■ ARTÍCULO:
--*--

La oclocracia occidental y el mito de la soberanía popular… los gobernantes son elegidos por los que más fuerte gritan.

El gran embuste democrático

La primera falacia de la llamada “democracia realmente existente” consiste en suponer que la mayoría tiene razón. Detrás de esa premisa se ocultan varias mentiras: que la mayoría está bien informada, que posee criterio propio y que, cuando acude a las urnas, elige con lucidez y sentido de Estado. Nada más lejos de la realidad.

La mayoría vota movida por emociones, impulsos y consignas mediáticas. La propaganda sustituye al juicio, la consigna al razonamiento, la empatía al conocimiento. Los gobiernos resultantes no son el reflejo de una ciudadanía ilustrada, sino de una masa maleable, objeto de manipulación y de ingeniería psicológica. Así, la “democracia” contemporánea degenera en oclocracia, el gobierno de los peores, de los más ruidosos, de los menos instruidos.

Ayn Rand, desde su filosofía objetivista, vio con claridad el núcleo de este engaño: el sistema democrático moderno no es el gobierno del pueblo, sino una ilusión colectiva de participación, un ritual que legitima el poder de minorías organizadas —partidos, lobbies, burócratas, corporaciones— ante una multitud desinformada y emocionalmente dócil.

--*--

■ TAREA BREVE: Por favor, continúa el artículo sobre la oclocracia a partir de su última oración.

--*--

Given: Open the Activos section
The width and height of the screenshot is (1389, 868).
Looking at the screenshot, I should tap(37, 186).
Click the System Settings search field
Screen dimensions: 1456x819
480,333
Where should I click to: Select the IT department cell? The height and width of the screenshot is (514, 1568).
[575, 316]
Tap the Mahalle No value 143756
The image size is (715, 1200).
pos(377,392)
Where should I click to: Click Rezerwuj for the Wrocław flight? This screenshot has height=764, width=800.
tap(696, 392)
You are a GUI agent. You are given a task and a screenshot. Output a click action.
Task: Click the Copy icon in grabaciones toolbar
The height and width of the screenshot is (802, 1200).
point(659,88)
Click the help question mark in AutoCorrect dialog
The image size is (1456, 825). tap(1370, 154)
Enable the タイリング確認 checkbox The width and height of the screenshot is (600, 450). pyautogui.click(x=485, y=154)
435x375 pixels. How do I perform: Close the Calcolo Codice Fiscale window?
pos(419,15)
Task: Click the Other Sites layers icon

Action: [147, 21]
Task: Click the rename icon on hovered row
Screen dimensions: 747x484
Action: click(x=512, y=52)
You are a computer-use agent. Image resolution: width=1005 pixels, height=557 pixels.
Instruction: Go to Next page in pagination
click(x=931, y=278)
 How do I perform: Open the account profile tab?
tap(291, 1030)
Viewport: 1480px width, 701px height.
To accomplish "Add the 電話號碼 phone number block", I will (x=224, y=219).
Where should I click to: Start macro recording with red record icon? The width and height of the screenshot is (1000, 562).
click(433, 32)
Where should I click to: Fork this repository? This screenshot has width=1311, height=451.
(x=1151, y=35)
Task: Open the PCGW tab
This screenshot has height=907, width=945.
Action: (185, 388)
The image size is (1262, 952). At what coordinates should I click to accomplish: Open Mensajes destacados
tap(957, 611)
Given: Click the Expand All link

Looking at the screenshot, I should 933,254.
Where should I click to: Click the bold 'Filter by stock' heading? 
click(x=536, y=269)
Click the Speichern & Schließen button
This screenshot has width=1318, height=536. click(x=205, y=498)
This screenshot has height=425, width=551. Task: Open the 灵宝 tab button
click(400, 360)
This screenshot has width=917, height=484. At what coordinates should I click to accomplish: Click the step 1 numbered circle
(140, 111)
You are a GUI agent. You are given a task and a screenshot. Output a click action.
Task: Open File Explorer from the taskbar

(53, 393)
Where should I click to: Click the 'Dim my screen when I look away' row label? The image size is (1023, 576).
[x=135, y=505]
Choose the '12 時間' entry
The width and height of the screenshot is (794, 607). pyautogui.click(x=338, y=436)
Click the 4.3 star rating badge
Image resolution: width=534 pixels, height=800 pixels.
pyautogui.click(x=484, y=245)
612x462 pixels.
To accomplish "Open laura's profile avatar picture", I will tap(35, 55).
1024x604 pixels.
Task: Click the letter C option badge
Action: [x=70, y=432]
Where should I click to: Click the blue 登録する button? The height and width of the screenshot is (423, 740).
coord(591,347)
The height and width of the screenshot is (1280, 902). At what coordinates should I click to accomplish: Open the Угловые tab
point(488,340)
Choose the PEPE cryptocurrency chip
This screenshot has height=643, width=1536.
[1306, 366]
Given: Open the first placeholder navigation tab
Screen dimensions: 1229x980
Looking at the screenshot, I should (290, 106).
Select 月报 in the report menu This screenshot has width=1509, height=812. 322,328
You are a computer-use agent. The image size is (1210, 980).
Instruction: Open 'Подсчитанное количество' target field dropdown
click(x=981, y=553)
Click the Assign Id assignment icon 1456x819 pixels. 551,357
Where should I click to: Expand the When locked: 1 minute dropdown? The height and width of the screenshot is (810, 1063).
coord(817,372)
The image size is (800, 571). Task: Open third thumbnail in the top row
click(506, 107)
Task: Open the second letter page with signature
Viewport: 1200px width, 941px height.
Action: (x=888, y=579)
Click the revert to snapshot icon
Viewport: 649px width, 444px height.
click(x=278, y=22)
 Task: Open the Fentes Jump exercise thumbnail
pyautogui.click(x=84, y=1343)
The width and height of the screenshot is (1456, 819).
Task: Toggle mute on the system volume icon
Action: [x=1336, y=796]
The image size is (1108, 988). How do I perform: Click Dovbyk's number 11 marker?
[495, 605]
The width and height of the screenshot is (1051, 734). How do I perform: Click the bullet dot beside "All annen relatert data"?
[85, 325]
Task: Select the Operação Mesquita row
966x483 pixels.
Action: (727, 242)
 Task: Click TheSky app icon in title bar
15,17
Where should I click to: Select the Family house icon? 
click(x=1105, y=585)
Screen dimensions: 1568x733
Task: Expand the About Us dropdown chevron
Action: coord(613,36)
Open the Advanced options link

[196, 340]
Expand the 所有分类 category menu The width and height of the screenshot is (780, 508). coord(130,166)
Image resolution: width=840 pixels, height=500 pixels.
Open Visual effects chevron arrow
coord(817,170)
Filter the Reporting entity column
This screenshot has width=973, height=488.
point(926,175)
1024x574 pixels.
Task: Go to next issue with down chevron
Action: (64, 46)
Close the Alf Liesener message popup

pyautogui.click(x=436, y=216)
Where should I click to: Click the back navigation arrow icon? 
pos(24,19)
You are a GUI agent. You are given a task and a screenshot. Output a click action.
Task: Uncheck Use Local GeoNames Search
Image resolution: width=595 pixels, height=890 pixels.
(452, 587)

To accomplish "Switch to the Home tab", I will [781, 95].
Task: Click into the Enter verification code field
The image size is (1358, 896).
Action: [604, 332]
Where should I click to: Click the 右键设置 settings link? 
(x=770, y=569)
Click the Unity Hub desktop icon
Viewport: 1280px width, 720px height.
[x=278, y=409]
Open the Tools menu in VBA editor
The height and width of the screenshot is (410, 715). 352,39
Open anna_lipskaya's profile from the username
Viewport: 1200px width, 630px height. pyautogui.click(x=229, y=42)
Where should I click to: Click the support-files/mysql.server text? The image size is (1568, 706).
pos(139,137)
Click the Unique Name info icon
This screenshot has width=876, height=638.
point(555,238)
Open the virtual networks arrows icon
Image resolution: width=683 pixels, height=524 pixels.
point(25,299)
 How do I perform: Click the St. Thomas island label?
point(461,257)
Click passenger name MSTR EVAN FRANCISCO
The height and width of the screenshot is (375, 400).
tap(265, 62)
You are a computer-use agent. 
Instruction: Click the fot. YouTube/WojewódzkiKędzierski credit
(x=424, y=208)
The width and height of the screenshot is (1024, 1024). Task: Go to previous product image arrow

--*--

■ RESPUESTA DEL EJERCICIO:
El ciudadano vota, pero no decide; elige, pero no gobierna; participa, pero no influye. La “soberanía popular” no es más que un espejismo hábilmente sostenido por los aparatos del Estado, los medios de comunicación y las estructuras partidistas que moldean la opinión pública.


Aristóteles, las democracias censitarias y el gobierno de los mejores

En los inicios de las sociedades abiertas, tras la Revolución Industrial, no existía el sufragio universal. Las primeras democracias modernas fueron censitarias, limitadas a quienes acreditaban cierto nivel de educación, propiedad o responsabilidad. Aquello, que hoy se califica de “exclusión”, respondía en realidad a un principio de prudencia: evitar la oclocracia mediante el gobierno de los mejores, de los más capaces y virtuosos.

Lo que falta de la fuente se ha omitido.